PAGE EXCERPT:

SIS immediately went into action to save their “asset”, as this letter from MI6 to MI5 shows.

“John was exfiltrated to Portugal from Madrid at our request [MI6 - NG] towards the end of August, and, although our own organisation is no longer able to find any use for his services, our representative in Lisbon has formed such a favourable impression of the man that we think it would be worth while [sic] enquiring whether the [Foreign Office] would have any objection to our bringing John to the [UK] and whether [the Political Warfare Executive] or some other organisation would be prepared to employ him.“

Otto John had been smuggled across the Spanish-Portuguese border in British Embassy cars and on British ID papers under the assumed name of John Collinson, and sent to a safe house pending evacuation to Britain.
But MI5 was not keen on letting somebody who was not, in their view an “accredited agent” into the UK and they told MI6 so:

“It does seem to me, however, that there would be every Security objection to a German national and member of a strongly anti-Russian Group, bent on effecting a negotiated peace to avoid unconditional surrender, being allowed to come to this country to take up employment with [the Political Warfare Executive] or some other organisation here.”

Changing Sides

Unconditional surrender of Nazi Germany was a fundamental principle of the Allies, agreed by Stalin, Roosevelt and Churchill, and anathema to German generals who believed they were “stabbed in the back” by politicians at the end of the First World War, and did not want a repeat of this humiliation. Otto John’s mission was to find out whether western Allies would be prepared to break their agreement with Stalin and negotiate separate peace with Hitler’s replacement. Despite the official policy of London and Washington on unconditional surrender, MI6 and their US partner, the OSS [Office of Strategic Services – the forerunner of the CIA] kept their lines of communication with the Germans open.
There is no shortage of efforts by British historians and journalists to find a bigger role for MI6, the Secret Operations Executive (SOE) and a plethora of associated organisations in Operation Valkyrie. But it is a historical fact that Churchill expressly forbade SIS to establish links with German internal opposition to Hitler. The ban followed the infamous Venlo disaster of 1939 when two senior British agents were lured into captivity by German spooks posing as a home-grown resistance group. Since then neither Churchill, nor the highest intelligence and security forum of the British Government, the Joint Intelligence Committee (JIC) believed there was any internal opposition to Hitler to speak of. SIS had a slightly more positive opinion but did not share it widely, largely because of the efforts of one Kim Philby, a KGB mole inside MI6. The West's dalliance with German opposition peace feelers when the Red Army was shedding blood, sweat and tears to drive the invader from Soviet territory was not in Moscow’s interests. Fortunately, the July 1944 plotters were not easy to deal with.

MATERIAL SHOWN:
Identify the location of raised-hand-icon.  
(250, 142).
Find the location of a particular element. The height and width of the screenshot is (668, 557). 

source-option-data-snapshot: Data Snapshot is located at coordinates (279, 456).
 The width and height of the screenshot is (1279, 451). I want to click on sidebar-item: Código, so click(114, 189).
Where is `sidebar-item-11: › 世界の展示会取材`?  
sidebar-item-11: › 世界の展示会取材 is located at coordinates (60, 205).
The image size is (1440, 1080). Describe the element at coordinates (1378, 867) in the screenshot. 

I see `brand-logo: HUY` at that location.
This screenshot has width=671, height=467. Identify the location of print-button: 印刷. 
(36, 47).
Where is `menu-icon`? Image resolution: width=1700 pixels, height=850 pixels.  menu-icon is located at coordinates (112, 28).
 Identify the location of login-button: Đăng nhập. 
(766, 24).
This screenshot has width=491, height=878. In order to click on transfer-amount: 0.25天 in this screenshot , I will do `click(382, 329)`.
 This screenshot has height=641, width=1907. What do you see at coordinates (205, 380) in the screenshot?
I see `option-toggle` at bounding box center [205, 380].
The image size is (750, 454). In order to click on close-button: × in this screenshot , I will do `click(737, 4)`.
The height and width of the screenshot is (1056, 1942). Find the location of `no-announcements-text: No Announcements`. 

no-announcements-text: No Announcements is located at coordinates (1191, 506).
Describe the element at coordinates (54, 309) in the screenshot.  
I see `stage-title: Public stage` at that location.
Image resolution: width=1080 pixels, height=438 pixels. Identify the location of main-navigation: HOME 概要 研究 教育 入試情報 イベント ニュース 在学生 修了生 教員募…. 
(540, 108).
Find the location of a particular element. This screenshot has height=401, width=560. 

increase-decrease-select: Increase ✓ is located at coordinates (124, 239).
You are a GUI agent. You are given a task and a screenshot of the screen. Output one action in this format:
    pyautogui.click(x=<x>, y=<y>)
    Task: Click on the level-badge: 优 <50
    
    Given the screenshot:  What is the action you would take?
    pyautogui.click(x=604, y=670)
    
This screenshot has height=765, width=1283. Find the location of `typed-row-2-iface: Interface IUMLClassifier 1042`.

ACTIVITY LIST:
A) Answer these questions from the passage on Otto John:
(i) Under what assumed name was Otto John smuggled across the Spanish-Portuguese border?
(ii) Which later agency does the passage name as the successor to the OSS?
(iii) Who does the passage identify as a KGB mole inside MI6?
B) Can you write out the lines of the records beginning with the line containing "The image size is (750, 454)." and continuing through the line containing "increase-decrease-select: Increase ✓", including both of those lines?

RESULTS OF THE EXERCISE:
A)
(i) John Collinson
(ii) The CIA
(iii) Kim Philby

B)
The image size is (750, 454). In order to click on close-button: × in this screenshot , I will do `click(737, 4)`.
The height and width of the screenshot is (1056, 1942). Find the location of `no-announcements-text: No Announcements`. 

no-announcements-text: No Announcements is located at coordinates (1191, 506).
Describe the element at coordinates (54, 309) in the screenshot.  
I see `stage-title: Public stage` at that location.
Image resolution: width=1080 pixels, height=438 pixels. Identify the location of main-navigation: HOME 概要 研究 教育 入試情報 イベント ニュース 在学生 修了生 教員募…. 
(540, 108).
Find the location of a particular element. This screenshot has height=401, width=560. 

increase-decrease-select: Increase ✓ is located at coordinates (124, 239).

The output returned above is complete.